Cyber warfare means many different things to people. As a population of researchers and practitioners we have a tendency to bring our own biases to the processes of evaluating the domain. Whether we are part of the military, intelligence, corporate, counter culture, or civilian communities we bring a certain set of expectations and thinking to the idea of cyber warfare.
Unfortunately those biases often have the leaders talking past each other and mainstream media mistaking cyber crime for cyber warfare. The term “cyber” is used to mean “computer” to often. Cyber is the term that discusses the command and control structure of a system. In many cases of the modern world “cyber” refers to the computers that command and control networks and weapons systems. However, it is also apparent that it gets stretched far beyond command and control.

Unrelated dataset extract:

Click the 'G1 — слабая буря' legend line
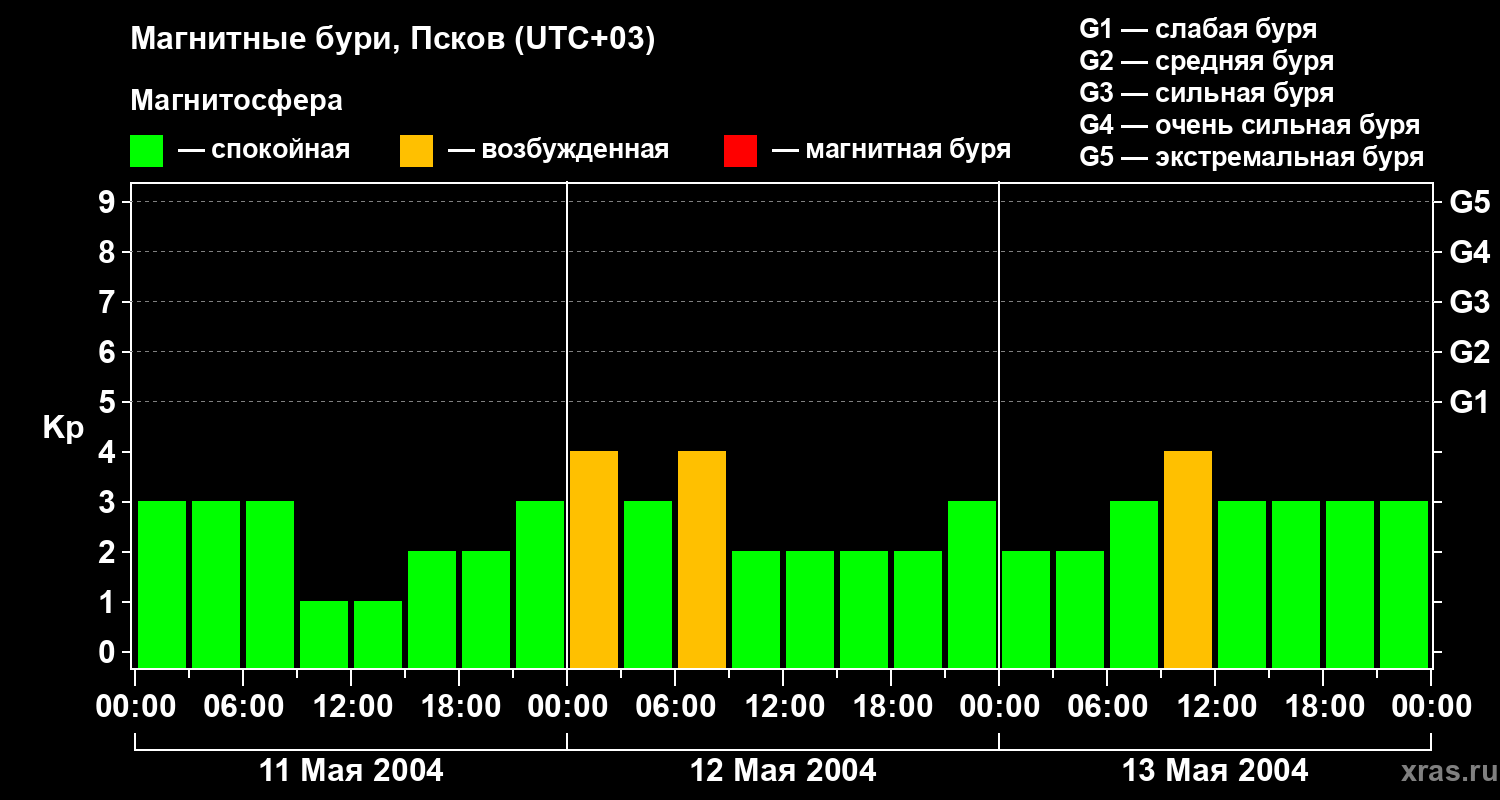 click(1198, 29)
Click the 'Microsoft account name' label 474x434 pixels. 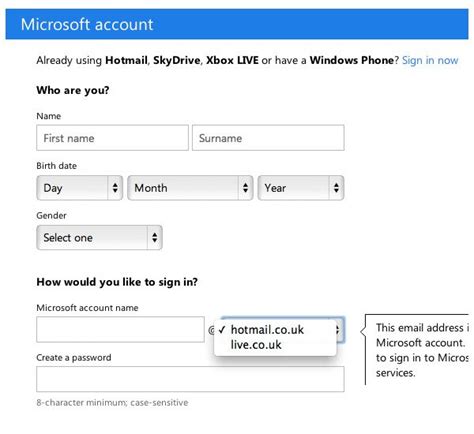point(87,307)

The metaphors of cyber warfare are partially to blame. In trying to force cyber warfare into a metaphor it is denigrated and castigated as much as it is heralded with miraculous powers. The better case is that metaphors and analogies are rife with systemic bias of the community positing the miraculous conceptual allegory. Over the next few days we’ll look at the metaphorical and allegorical analysis along with the biases of the different communities. This is all in part the written notes of a book chapter I’m preparing for the Cyber Conflict Studies Association.
In a recent Armed Forces Journal issue (September 2009) cyber security was metaphorically referenced to as the Silk Road, and air power. If a metaphor is a comparison of items, to say for example that the Silk Road is like cyber space. And, an analogy is a process of transferring knowledge from one area to another. The fuzzy realm of cyber space is a natural place to grow biased representations of something you can’t touch or feel. Of course cyber space is overgrown with cognitive ambiguities. It is a problem though when the castle is outgrown as a metaphor, and building with closed doors are no longer representative analogies for security. When does the car no longer have to be referred to as a horseless carriage and becomes an automobile?
Over the next few days I’m going to try and look at the different communities and try and determine if they have different ways of looking at cyber space that might bias those viewpoints. Bias being the first form of blindness.